The two lower courts in this action, simply proceeded to consider an issue which the plaintiff did not put forward in his pleadings. What the two lower courts did was this: They looked at the affidavit evidence and not at the pleadings of the plaintiff. As I have earlier stated an intention to amend the pleadings did not amount to an amendment. So, what this means is this: The case of the plaintiffs is as put forward in para. 14 of the statement of claim. A plaintiff must call evidence to support his case put forward in his pleadings. Any evidence adduced by and for the plaintiff which is contrary to his pleadings should never be admitted. The trial court and the Court of Appeal were of the view that the 1st defendant should have challenged the counter-affidavit. The defendant’s failure to counter the averment that the draft deed of assignment was returned to him for execution was deemed an admission. I do not subscribe to this view. At that stage of the trial, the 1st defendant was under no obligation to counter the averment having regard to the fact that the evidence the plaintiffs called by way of their counter-affidavit was in response to the application of the 1st defendant. But that evidence was clearly contrary to their pleadings. What the courts should have done was to look at that evidence vis-a-vis the plaintiffs’ pleadings. No other considerations were called into question at that stage.

However, if the evidence of the plaintiffs was in support of an application to amend their pleadings, the 1st defendant would be expected to challenge it. In any event, an application for amendment would precede the motion to produce filed by the 1st defendant. The trial court and the Court of Appeal were of the view that the 1st defendant should have challenged the counter-affidavit. The defendants failure to counter the averment that the draft deed of assignment was returned to him for execution was deemed an admission. I do not subscribe to this view. At that stage of trial, the 1st defendant was under no obligation to counter the averment having regard to the fact that the evidence the plaintiffs called by way of “their counter-affidavit was in response to the application of the 1st defendant. But that evidence was clearly contrary to their pleadings. What the court had to do was to look at that evidence vis-a-vis the plaintiffs’ pleadings. No other consideration were called into question at that stage. If the evidence of the plaintiffs was in support of an application to amend their pleadings, the 1st defendant would be expected to challenge it. In any event, an application for amendment would precede the motion to produce filed by the 1st defendant. All that I have endeavoured to state above is that the stage to challenge this averment was premature. In conclusion, I hold that, in the circumstances of this case, the trial court was in grave error when it dismissed the 1st defendant’s application for an order directing the plaintiffs to produce for his inspection the draft deed of assignment pleaded in the plaintiffs statement of claim. I further hold that the Court of Appeal acted in error in upholding the decision of the trial court. The single issue disposes of this appeal.

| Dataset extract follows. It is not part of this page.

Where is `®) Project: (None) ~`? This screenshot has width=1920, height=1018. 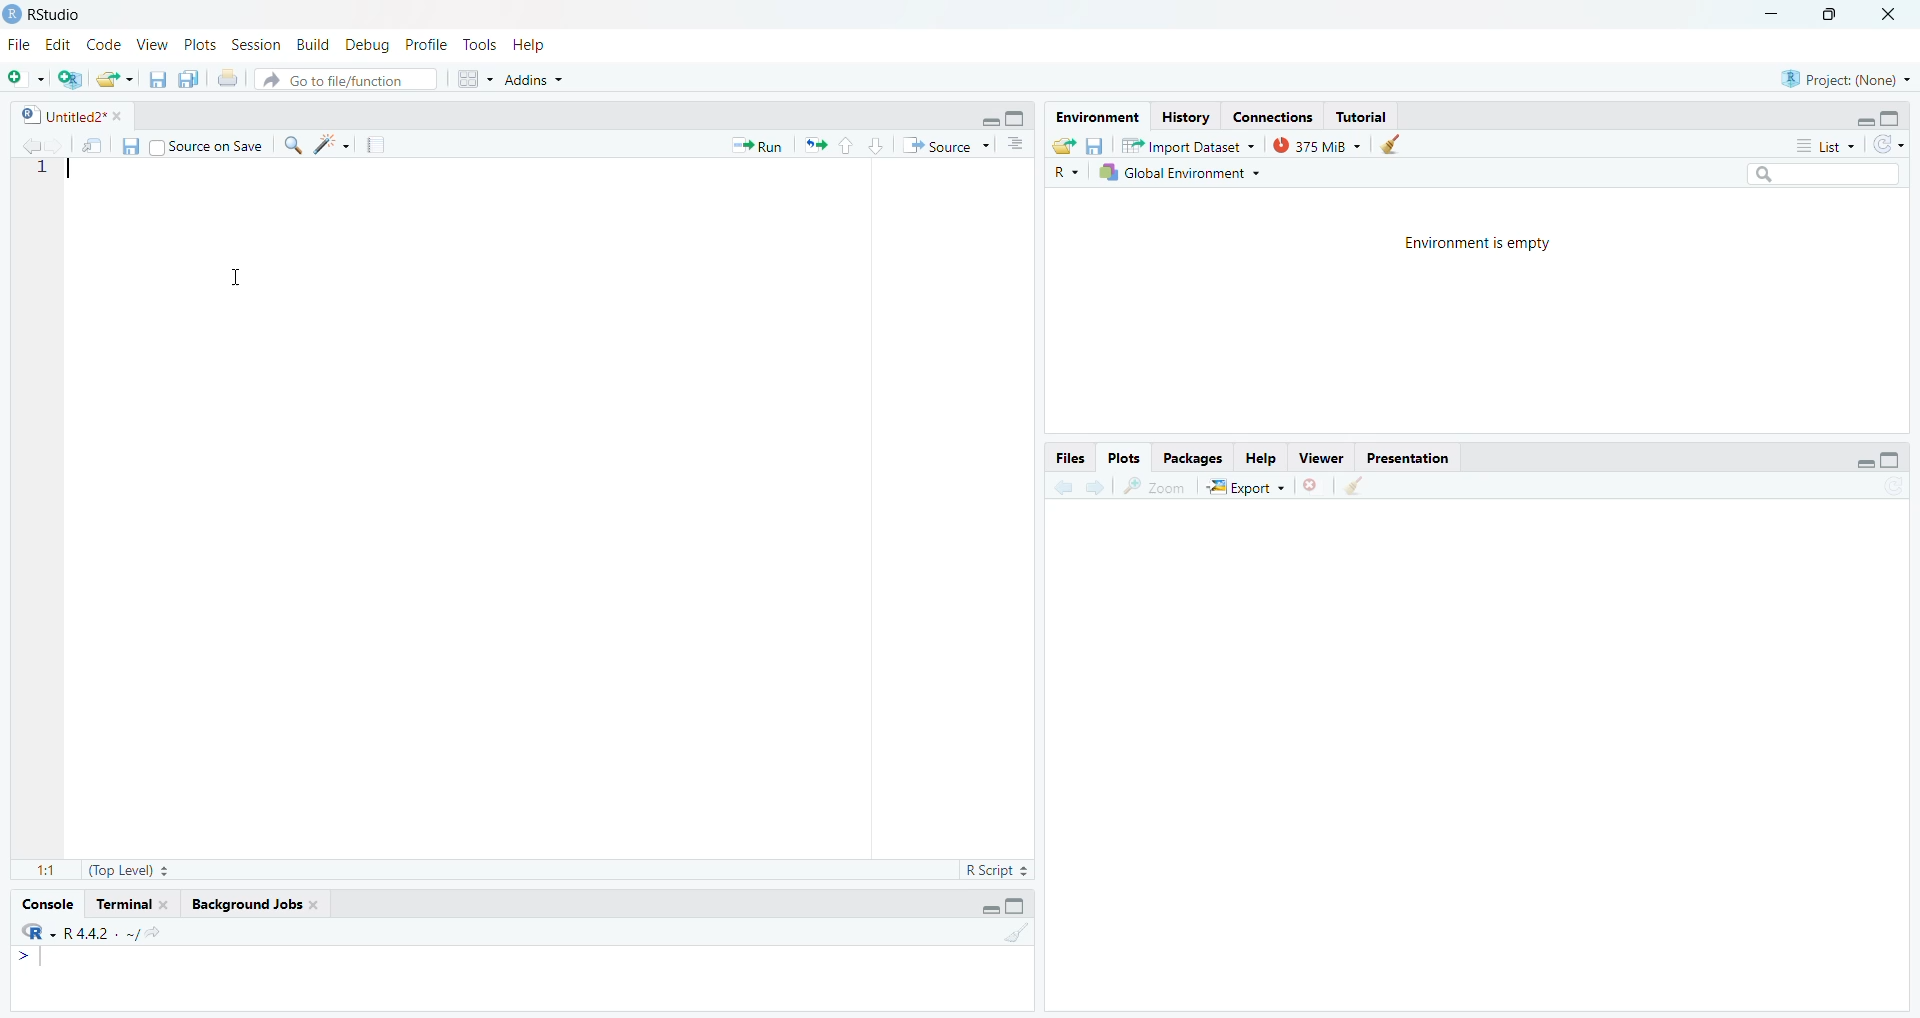 ®) Project: (None) ~ is located at coordinates (1845, 78).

In the result this appeal succeeds and I allow it. I set aside the decisions of the trial court and the Court of Appeal. The plaintiffs are hereby directed to produce the said document for the inspection of and allow the 1st defendant to take a copy thereof. The 1st defendant as appellant is entitled to costs which I assess at N2,000.00 in the trial court, N5,000.00 in the Court of Appeal and N10,000.00 in this court.